When managers of global oil supply meet in Vienna next month, disparities among members of the Organization of Petroleum Exporting Countries will be no less important than ever. Differences go beyond geopolitical rivalries, which are historically, even dangerously tense. And, as always, production scale, and therefore intramural clout, varies greatly.

According to the International Energy Agency, four OPEC countries account for 71% of the production capacity and 91% of the spare capacity among 12 members agreeing to limit production: Saudi Arabia, Iraq, Kuwait, and the United Arab Emirates. And they’re making the biggest sacrifice, producing at 87% of capacity vs. 97% for the other eight. In the politics of production restraint, differences like that get noticed.

Other conditions vary

But economic and political conditions vary among OPEC members, too. Most prominently, Venezuela is collapsing. The country could produce only 1.42 million b/d of crude in April, IEA reports, 550,000 b/d below its implied OPEC quota and falling. Socialist President Nicolas Maduro was reelected May 20 in a sham election. Economic deprivation has bred a humanitarian disaster. National finances are deteriorating, and falling oil production hampers debt service. It also limits payments Maduro can make to military cronies keeping him in power. Unanswerable questions of the moment are how and under what circumstances Maduro departs and when and how Venezuela might restore progress toward its rich potential.

New questions loom about Iran after the US on May 8 withdrew from the 2015 nuclear agreement and said it would reinstate sanctions against the Islamic Republic. According to the IEA, Iranian production averaged 3.82 million b/d in April, exports 2.4 million b/d. The effect of the US move on oil supply remains unclear because of uncertainties about sanction administration and adjustments by Iranian customers. Under international sanctions before the nuclear agreement, Iranian crude exports fell to 1 million b/d, IEA notes, 80% of which went to Asia. Whether a new round of sanctions will bite that hard is uncertain. More fundamental is the question whether a resumption of externally imposed economic distress pushes simmering opposition against theocratic leaders back to the boil or rallies support for the regime around resurgent anti-Americanism.

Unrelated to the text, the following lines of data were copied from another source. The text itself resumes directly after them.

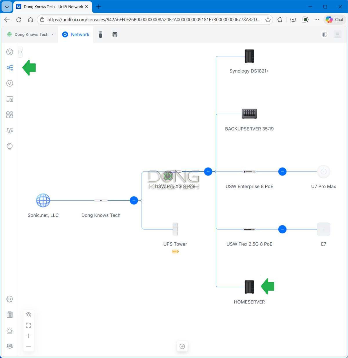348x358 pixels.
Task: Open the UniFi Devices sidebar icon
Action: tap(10, 83)
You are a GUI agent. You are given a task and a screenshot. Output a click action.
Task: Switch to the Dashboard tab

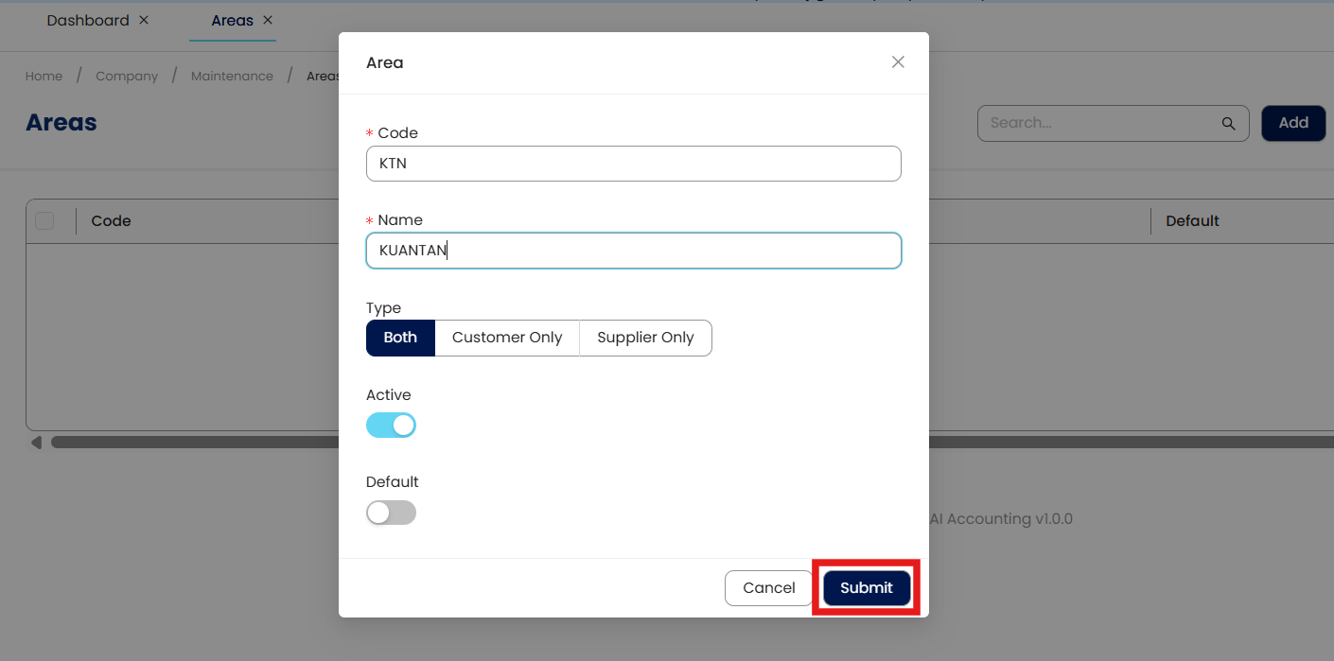[x=87, y=20]
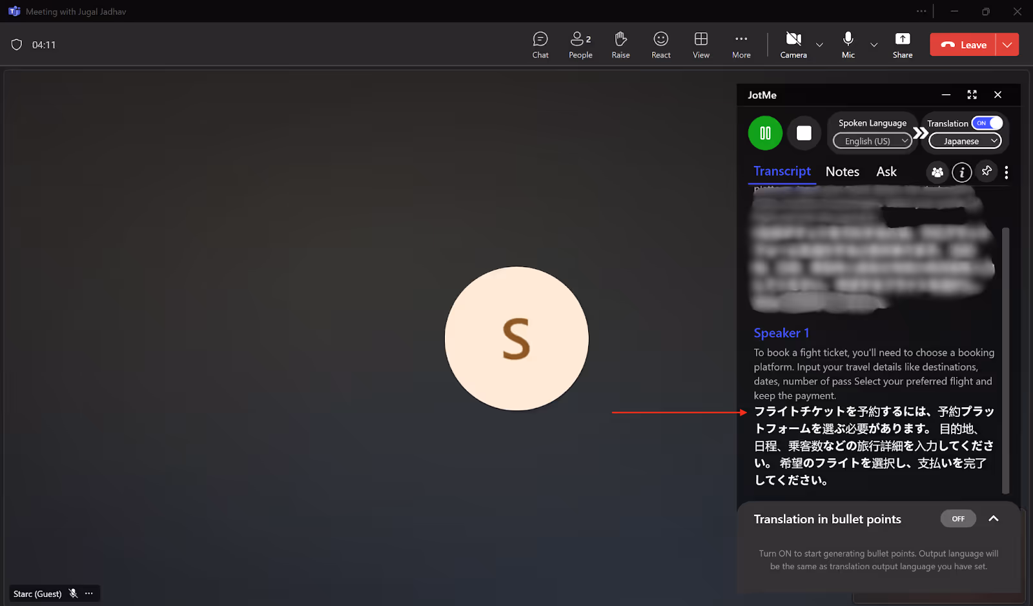The width and height of the screenshot is (1033, 606).
Task: Open the Chat panel
Action: click(x=540, y=45)
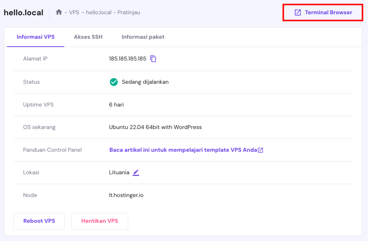
Task: Click the external link icon after the article link
Action: [261, 150]
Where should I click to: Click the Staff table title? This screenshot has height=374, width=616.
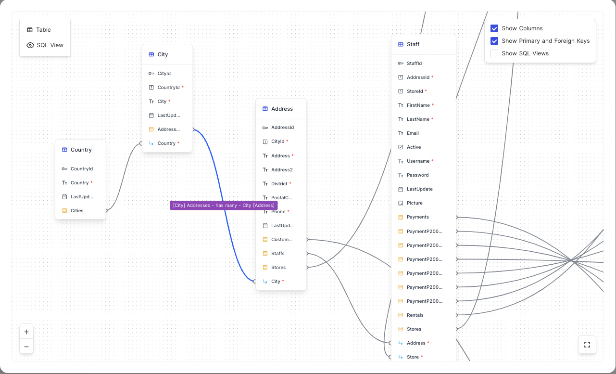413,44
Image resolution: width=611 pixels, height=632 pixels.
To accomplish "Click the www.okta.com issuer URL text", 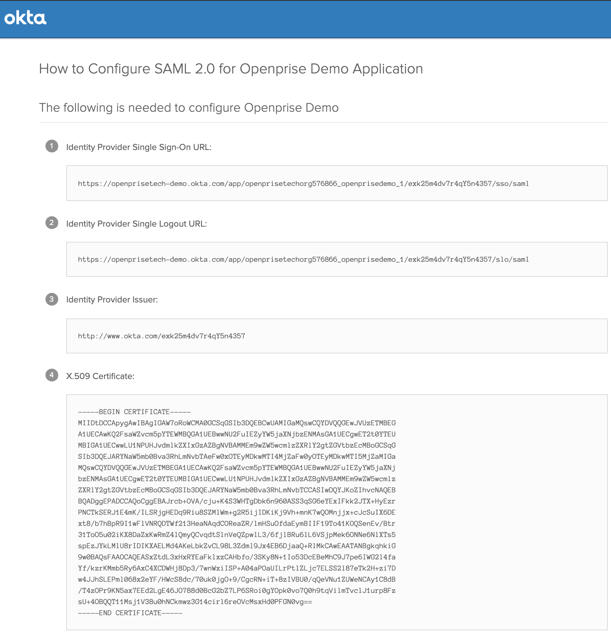I will [x=162, y=336].
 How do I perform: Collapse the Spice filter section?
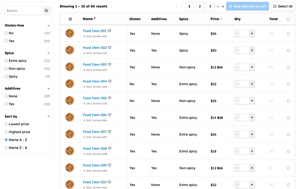point(48,53)
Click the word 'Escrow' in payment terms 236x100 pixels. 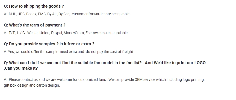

OPEC’s African members have their own struggles. Among the six of them, IEA observes, only Algeria increased production in April. Angolan output fell to its lowest level since March 2014, at 1.5 million b/d. Production will rise later this year from Total’s deepwater Kaombo field. But Angola needs more new development to offset declines from mature fields. To encourage investment and work, new President Joao Manuel Goncalvez Lourenco must reform Sonangol and suppress corruption.

OPEC’s other major African producers don’t have production quotas but do have problems. The militancy that bedeviled Nigerian output in 2016 has been quiet, despite threats early this year from the main source of trouble, the Niger Delta Avengers. Production fell slightly in April to 1.59 million b/d. The country remains restive. President Muhammadu Buhari continues to face tribal violence in northern and central regions and says he’ll stand for reelection next year.

Production in Libya, still wracked by civil unrest, fluctuates with the closing and reopening of pipelines and export terminals. It averaged 980,000 b/d in April. Opposing political groups control the eastern and western parts of the country, and those groups are splintered. Efforts by the United Nations to reunify Libya have made little progress. Leaders of the House of Representatives, based in Tobruq, and rival High State Council, based in Tripoli, met this month in Rabat, Morocco, to explore action on the latest proposal. Meanwhile, conditions deteriorate for Libyans in general.

Fracture lines

These are all fracture lines within OPEC, ministers of which will discuss continuation of a so-far successful production agreement among themselves and counterparts of 10 collaborating countries on June 22.

One point of agreement seems to remain compelling to all parties, though, in and out of OPEC: With crude prices, $80/bbl feels twice as good as $40/bbl.